Project members will gain hands-on experience throughout the manufacturing and testing stages. This means that students will cut and sew components together to form our parachute, as well as take part in numerous tests to gather relevant data on the parachutes and harness.
RC2: Ejection
Ejection is the parachute deployment process that separates the nosecone from the rocket body, and it is conventionally accomplished through the combustion of black powder. However, as we strive towards launching higher altitude rockets, an alternative to traditional black powder ejection is needed since the lack of oxygen becomes a problem for proper combustion of the black powder. The alternative ejection system will be more suitable since it does not rely on combustion for pressurization.

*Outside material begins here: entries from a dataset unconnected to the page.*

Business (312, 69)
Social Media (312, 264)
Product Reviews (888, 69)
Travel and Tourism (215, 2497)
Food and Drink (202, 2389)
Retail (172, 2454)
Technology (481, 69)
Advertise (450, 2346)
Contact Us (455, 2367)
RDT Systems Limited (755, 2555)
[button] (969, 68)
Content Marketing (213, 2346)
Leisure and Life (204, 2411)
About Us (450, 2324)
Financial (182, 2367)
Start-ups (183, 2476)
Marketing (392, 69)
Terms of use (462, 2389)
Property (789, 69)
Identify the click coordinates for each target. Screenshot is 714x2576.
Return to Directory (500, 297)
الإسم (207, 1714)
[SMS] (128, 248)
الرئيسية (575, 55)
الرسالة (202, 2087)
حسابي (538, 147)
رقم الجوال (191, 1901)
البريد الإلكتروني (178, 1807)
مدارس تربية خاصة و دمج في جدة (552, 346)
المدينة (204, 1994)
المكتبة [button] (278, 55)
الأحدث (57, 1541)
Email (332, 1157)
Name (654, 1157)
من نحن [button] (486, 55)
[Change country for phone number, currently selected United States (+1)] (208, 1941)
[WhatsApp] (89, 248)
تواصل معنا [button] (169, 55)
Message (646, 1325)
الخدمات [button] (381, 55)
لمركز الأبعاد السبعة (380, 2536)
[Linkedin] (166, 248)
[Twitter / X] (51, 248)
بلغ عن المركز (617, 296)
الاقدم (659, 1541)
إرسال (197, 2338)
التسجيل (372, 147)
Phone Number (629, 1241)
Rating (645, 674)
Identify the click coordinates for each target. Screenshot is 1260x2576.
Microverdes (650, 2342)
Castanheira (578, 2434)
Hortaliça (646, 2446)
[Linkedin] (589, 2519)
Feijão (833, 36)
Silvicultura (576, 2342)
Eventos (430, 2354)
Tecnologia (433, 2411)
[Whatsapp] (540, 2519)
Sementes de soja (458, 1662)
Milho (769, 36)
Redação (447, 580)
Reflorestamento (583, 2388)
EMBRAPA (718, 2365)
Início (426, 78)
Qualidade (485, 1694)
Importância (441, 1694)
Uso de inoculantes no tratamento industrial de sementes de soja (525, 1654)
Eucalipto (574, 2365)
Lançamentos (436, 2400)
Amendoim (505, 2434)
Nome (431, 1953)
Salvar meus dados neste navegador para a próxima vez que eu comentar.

Many options have been considered and evaluated, but currently we’ve decided on a gas (pneumatic) piston system. This system consists of a gas reservoir connected to two valves which allow the pressurization and expansion of the pistons at apogee. The system needs to break the shear pins and push the nosecone off the body of the rocket, allowing the deployment of the parachutes.
As part of the ejection project, you will be contributing at every point of the design phase. Your job includes finalizing the architecture of the ejection system, designing and modeling the parts, testing the new ejection system, and many more! (There may even be some secret projects for you to do!) We’re excited to welcome you to ejection soon!
RC3: High-Altitude Balloon (HAB)
The High Altitude Balloon (HAB) project is an exciting initiative at MRT. We launch payloads combined with a control system via balloon to altitudes of up to 10,000 metres to provide a high-altitude testing environment for various equipment, such as parachutes and antennas. Two HABs were launched in the last design cycle, helping us to accumulate valuable data and experience and improve the quality and efficiency of our design and launch processes. The recovered data included information on atmospheric pressure, temperature, GNSS log and descent rates, as well as visual observations of component performance, all of which are essential for validating our research.
By joining the HAB project, you'll have the opportunity to design, build and launch high-altitude balloons. You will participate in every stage of the project, from the initial design to the final launch and recovery. Whether you're interested in structural design or electronics, there's something for everyone in this project. It's a great opportunity for experienced individuals to apply their knowledge, and also perfect for ambitious newcomers who want to learn about different subsystems along the way.
Join the HAB team as part of a multidisciplinary project that pushes the boundaries of innovation!
RC4: Blast Chamber
The ejection of the nose cone is vital to the recovery process. A lot of testing goes on to make sure this step is smooth and that our ejection mechanism is functioning. However, as the team moves on to higher altitude rockets, more rigorous testing is required to ensure the ejection algorithm is reliable and accurate. Under high altitude conditions, the different parameters that intervene with this ejection differ (notably pressure and temperature). This project aims to design and create a closed vacuum environment equipped with a data acquisition (DAQ) system in order to test both the ejection and accuracy of its governing algorithm.
As a member of this project you will be tasked with designing and manufacturing improvements and upgrades to the current blast chamber as well as testing the current setup, ensuring it is a sealed vacuum chamber capable of withstanding low pressure conditions and won’t damage the rocket during testing. You will also be in charge of designing a DAQ system for the chamber’s experiments. This is a fun project for new members looking to get some hands-on experience and learn about the iterative design process.